The country’s second largest bank said on Monday that it recognised it had not gone far enough with the cuts it had made to 2018 bonuses in response to a flat profit and the fallout of the financial services royal commission.

More than 64 per cent of shareholders voted against Westpac’s remuneration report at December’s annual meeting. If more than 25 per cent do so again this year, a vote on whether to spill the board would be automatically triggered in accordance with the Corporations Act.

Chairman Lindsay Maxsted acknowledged on Monday that Westpac had not given sufficient weight to the reputational damage from revelations of misconduct at the financial services royal commission, nor to its failure to grow full-year profit.

“The message that the board’s determination of executive remuneration was not in line with the expectations of our shareholders was very clear,” Mr Maxsted said in a letter to shareholders.

“The risk and reputation matters that emerged across the sector combined with a flat financial performance in 2018 meant that many shareholders believed the board did not apply enough downward discretion to short-term variable remuneration outcomes.”

Westpac’s profit for the 12 months to September 30 was flat at $8.07 billion after customer compensation and legal costs contributed to a weak second half at its consumer and wealth divisions.

Chief executive Brian Hartzer’s cash bonus was down about 30 per cent on the prior year, but his total realised remuneration fell just 9.4 per cent to $4.94 million.

Mr Maxsted said on Monday that Westpac had listened to shareholders and would provide details of a new remuneration structure – which will better acknowledge reputational issues, improve transparency and allow discretion to be applied – in November’s annual report.

He said an internal inquiry had shown Westpac needed to improve its approach to managing non-financial risks, and said work was already underway to address its shortcomings.

“While our culture, governance and accountability settings in their totality generally support the sound management of non-financial risks, our approach is less mature than our approach to managing financial risks,” Mr Maxsted said.

§ Exercise requirements
1/ Which percentage figures appear in the Westpac pay article? List every one.
2/ According to the Westpac pay article, what was Westpac's profit for the 12 months to September 30?
3/ Write the next part of the Westpac pay article, picking up after its final quoted sentence.

§ Records of locating words and elements
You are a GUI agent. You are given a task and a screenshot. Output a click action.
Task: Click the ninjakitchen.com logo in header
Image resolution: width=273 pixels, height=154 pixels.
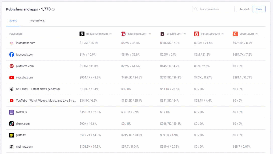pyautogui.click(x=82, y=34)
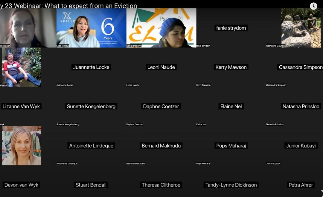Click the Bernard Makhudu name label
Viewport: 323px width, 197px height.
pos(161,146)
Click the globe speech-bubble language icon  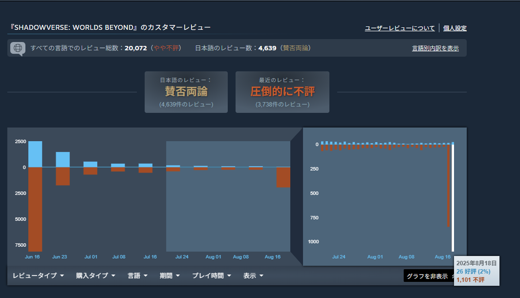18,48

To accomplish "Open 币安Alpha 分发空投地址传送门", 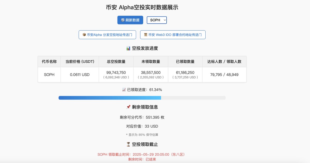I will 107,35.
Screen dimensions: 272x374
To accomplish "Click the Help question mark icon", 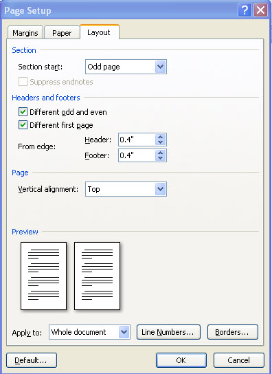I will click(x=245, y=10).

§ Responses to the tasks
1/
- More than 64 per cent
- More than 25 per cent
- About 30 per cent
- 9.4 per cent

2/ It was flat at $8.07 billion.

3/
“At the same time, the report confirmed that we have an analytical and consultative culture that can slow down decision making, create undue complexity and dilute accountability.”

Westpac was just one of many institutions to be hauled across the coals at last year’s royal commission and, like its peers, is waiting for government and regulator action to fully implement commissioner Kenneth Hayne’s recommendations.

“Where we can, we are taking action now,” Mr Maxsted said.

“However, for many of the royal commission recommendations, we must wait for new legislation and regulation before implementation.”

Westpac last month reported a 22 per cent fall in first-half profit to $3.296 billion due to the cost of refunding customers for its past missteps.

“The provisions in first-half 2019 also reflect our commitment to deal with the major outstanding issues we are facing as quickly as possible,” Mr Maxsted said.

Westpac is due to report its full-year results on November 4. It will hold its annual meeting on December 12, when shareholders will get their chance to pass judgment on the new remuneration report.

Shares in Westpac were 0.57 per cent lower at $28.07, making them the worst performing among the big four banks at 1204 AEST.

The decline was about twice as large as that in the ASX200 financials and that of the overall market.